Although she was occasionally misgendered early in her transition, Jessica says she has never received hurtful remarks in person – something she credits to the way she “carries herself”.
She initially had her makeup done professionally at beauty retailer Sephora before learning to do it herself, gradually streamlining her routine from 90 minutes of full contouring to a 35-minute daily look using foundation, highlighter, setting powder and eye makeup.
Due to injuries sustained in the motorbike accident, Jessica wears a hairpiece – a partial wig that blends with her natural hair, which she has grown out underneath.
She first came out to her sister, Jeane, 52, via a letter she hand-delivered in December 2019.
Jessica also told her mother, Dawn, in February 2020.
“My mum came into the room after reading the letter I’d written and said: ‘Jessica, I love you, and we’re going to get through this’,” she said.
“She used my chosen name the first time. It was such a weight off my shoulders.”
Jessica says she and her mother have “made up for lost time” and now frequently shop together for clothes and makeup.
Her father, however, refused to accept her true identity, after she says she was outed by a stranger over email.
“He looked at the letter I’d written him for like two seconds, got up, walked over and threw it in the trash,” she said.
In 2020, Jessica legally changed her name and gender.
“My dad still called me by my old name. He was hurt that I changed my middle name from ‘Glen’, which ran in his family,” she said.
Jessica then underwent gender-affirming surgery in June 2021, commonly known as “bottom surgery” – a procedure for trans women that typically involves the construction of female genitalia using existing tissue.
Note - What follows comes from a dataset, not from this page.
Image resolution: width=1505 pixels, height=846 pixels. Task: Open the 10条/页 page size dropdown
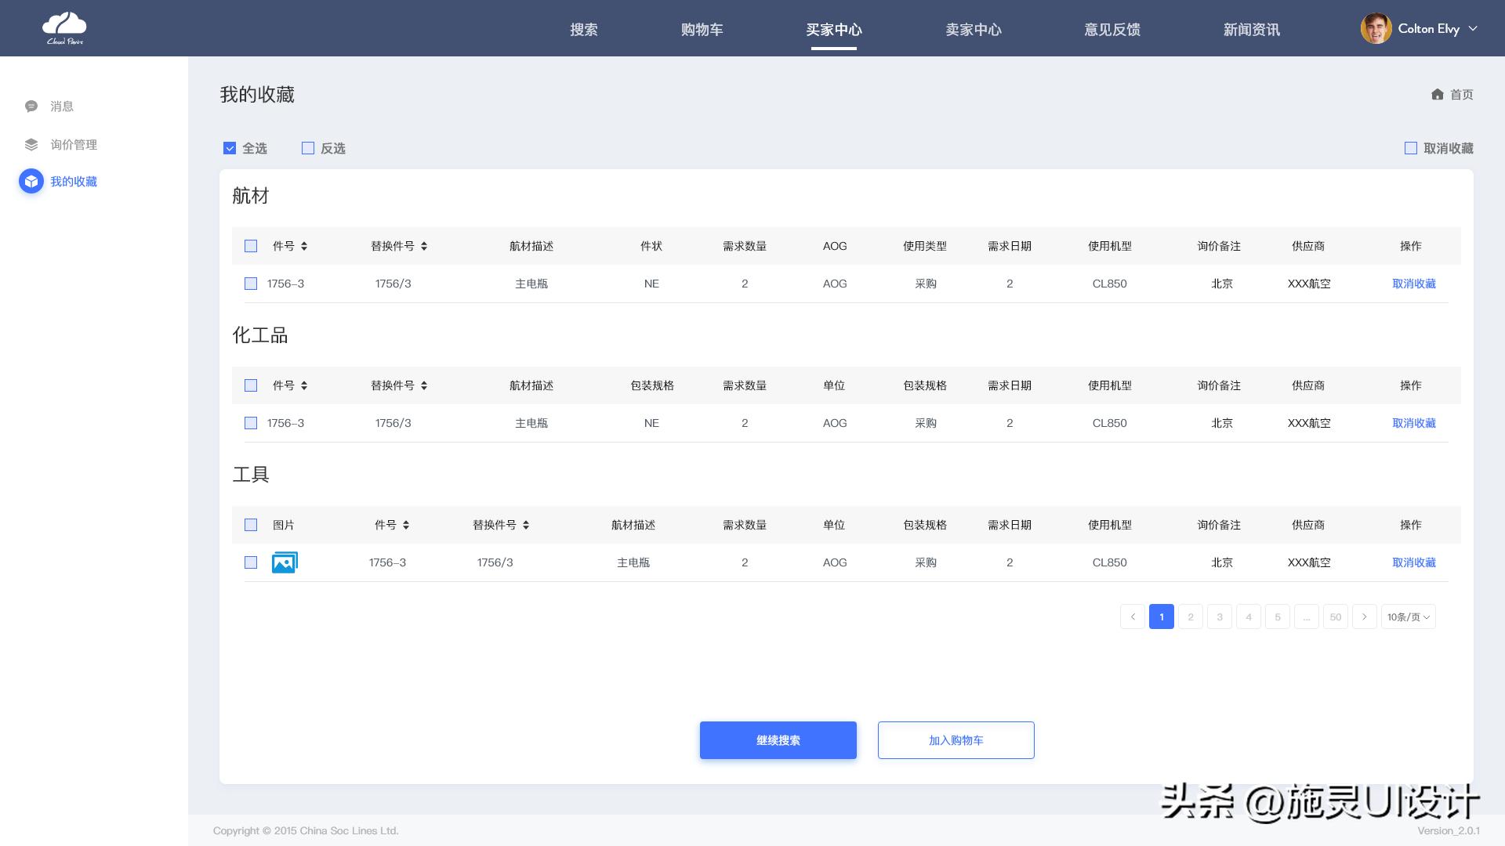tap(1408, 617)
She said she had to pay 11,000 US dollars herself towards the surgery, after a month-long battle to get her health insurance company to approve the total cost of 65,000 US dollars.
“When I woke up, I felt better just knowing it was done,” she explained.
“Even though you couldn’t see anything because I was covered in bandages, it just took such a weight off my shoulders, it was freeing.”
Post-operative complications led to a bacterial infection and hospital readmission, Jessica says, but she recovered and spent 98 days healing at her parents’ home.
“My mum suggested we go shopping, and I put on a pair of jeans for the first time since surgery and they fit properly, finally,” she said.
“It just put a big old smile on my face for the rest of the day.”
Jessica said her father died in 2022 from chronic obstructive pulmonary disease before accepting her.
She began sharing her story online during lockdown and found an unexpected community on TikTok that asked her questions.
Jessica said some followers have even told her that she has changed their minds.
“In today’s political climate, me being out in front of everybody irritates a certain group of people, and I’m happy to irritate them,” she said.
“I’ve read quite a few comments that said, ‘Yeah, I was just like your dad, but I can listen to you and understand’.
“If I can change just one person’s mind, that’s one less person out there spreading hate.”
Jessica is now dating another trans woman, Dani, 49, who she met on a dating app in August 2024.
“When I’m not around her, I want to be near her, I want to talk to her,” she said.
After decades of living for others, Jessica finally feels at home in her skin.
“I’m not a man in a dress. I am me, I am a woman,” she said.
“It just took me a long time to come to terms with who I am.”